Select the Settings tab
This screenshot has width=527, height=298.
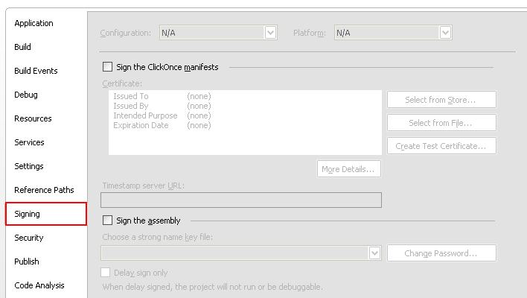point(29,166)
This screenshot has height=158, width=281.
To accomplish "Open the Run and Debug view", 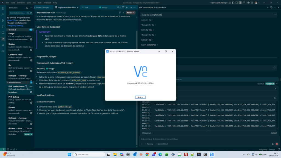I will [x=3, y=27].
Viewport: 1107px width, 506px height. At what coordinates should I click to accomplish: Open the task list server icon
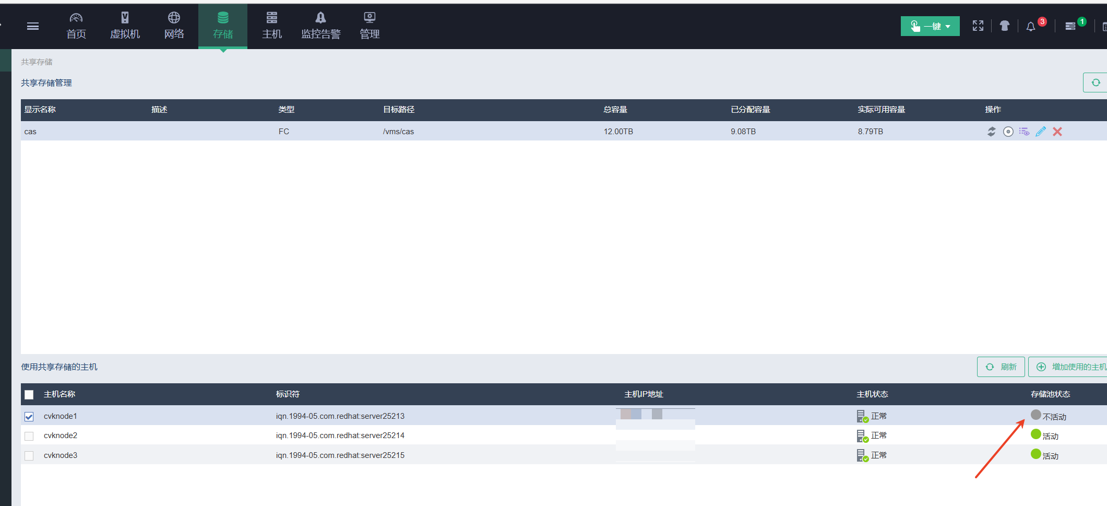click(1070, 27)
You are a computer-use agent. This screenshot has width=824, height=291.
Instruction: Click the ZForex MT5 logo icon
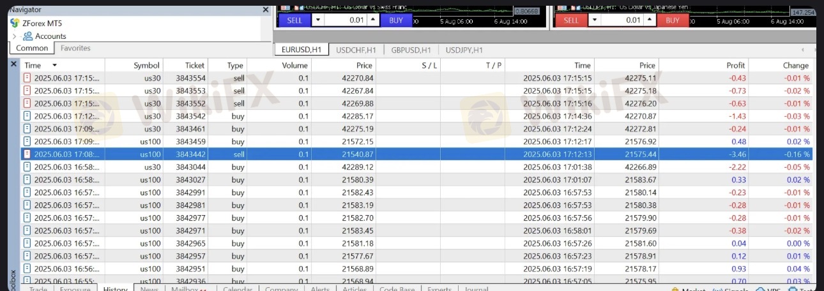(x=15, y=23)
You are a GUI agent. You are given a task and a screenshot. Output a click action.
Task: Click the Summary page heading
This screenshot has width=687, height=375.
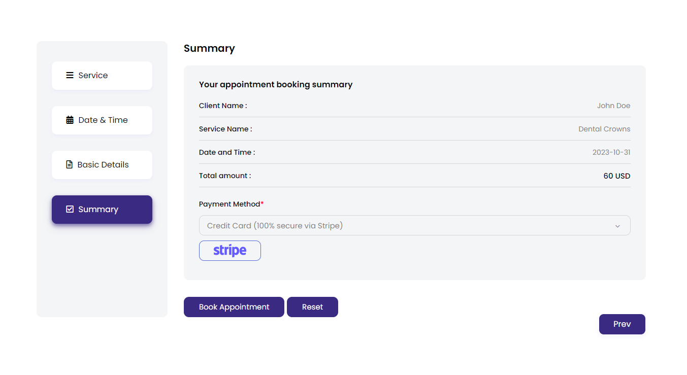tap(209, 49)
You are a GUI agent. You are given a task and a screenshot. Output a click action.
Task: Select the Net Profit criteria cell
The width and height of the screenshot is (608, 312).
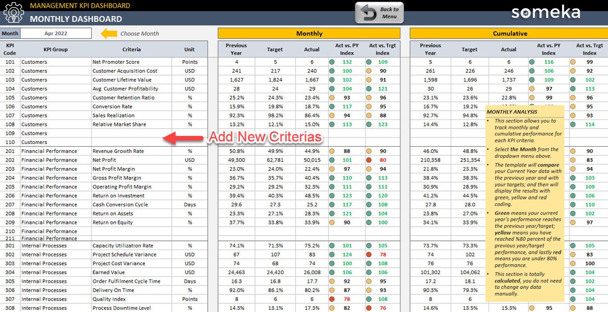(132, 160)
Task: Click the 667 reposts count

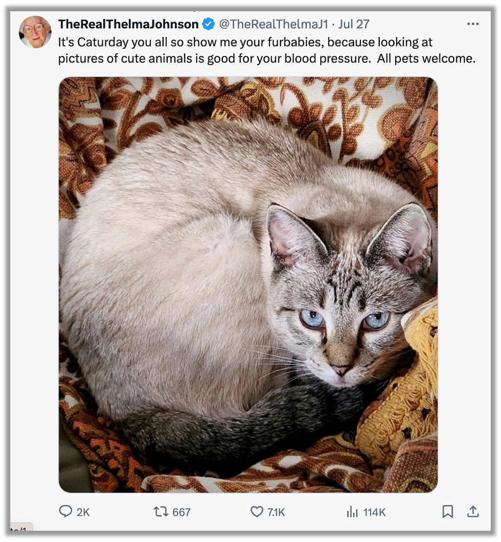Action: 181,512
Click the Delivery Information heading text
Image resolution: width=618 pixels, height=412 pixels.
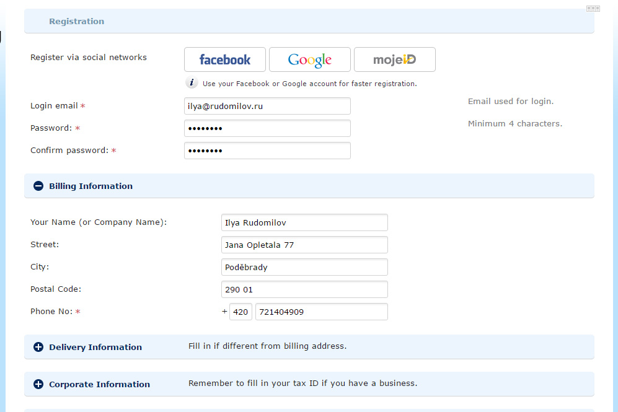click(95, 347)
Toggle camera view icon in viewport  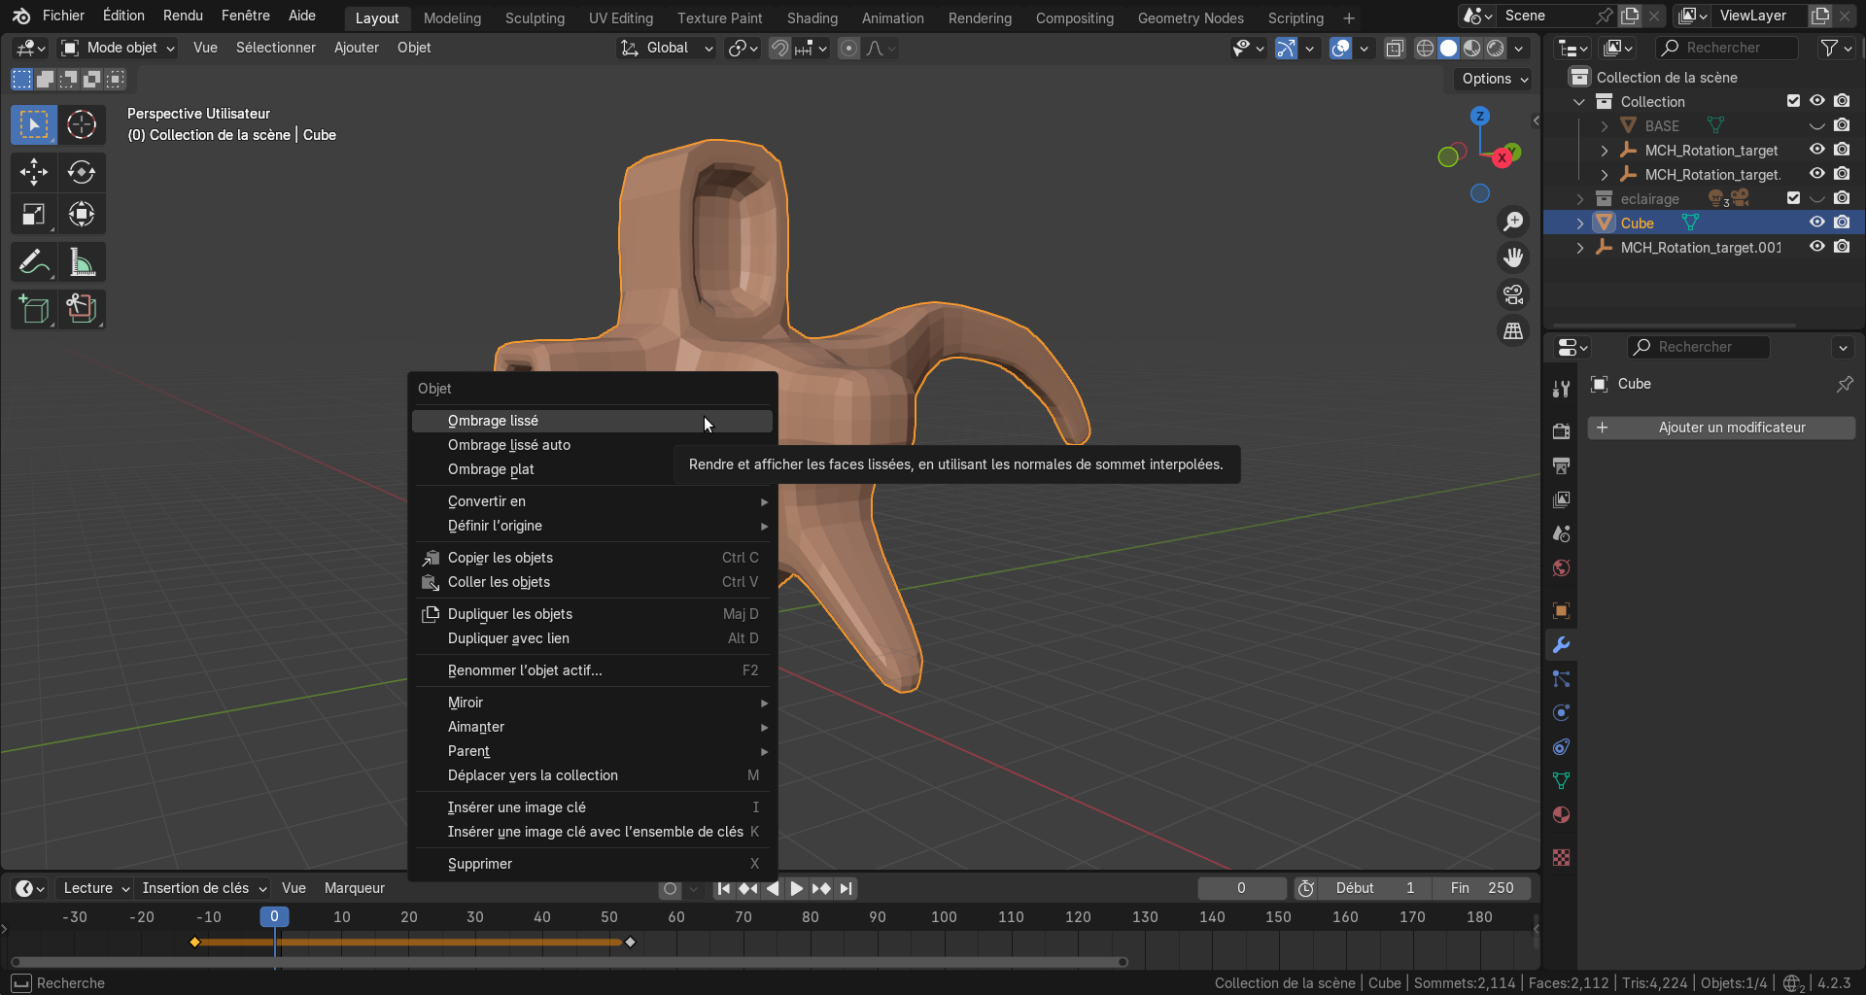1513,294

***

■ **STATED PROBLEM**
Please pull out each line of the listing above that contains the string "height", copying those lines in full.

■ **TASK RESPONSE**
This screenshot has width=527, height=298.
This screenshot has height=158, width=281.
Viewport: 1107px width, 506px height. At what coordinates should I click to accomplish: Open the task list server icon
You are a computer-use agent. This screenshot has width=824, height=291.
This screenshot has width=687, height=375.
The width and height of the screenshot is (608, 312).
Image resolution: width=618 pixels, height=412 pixels.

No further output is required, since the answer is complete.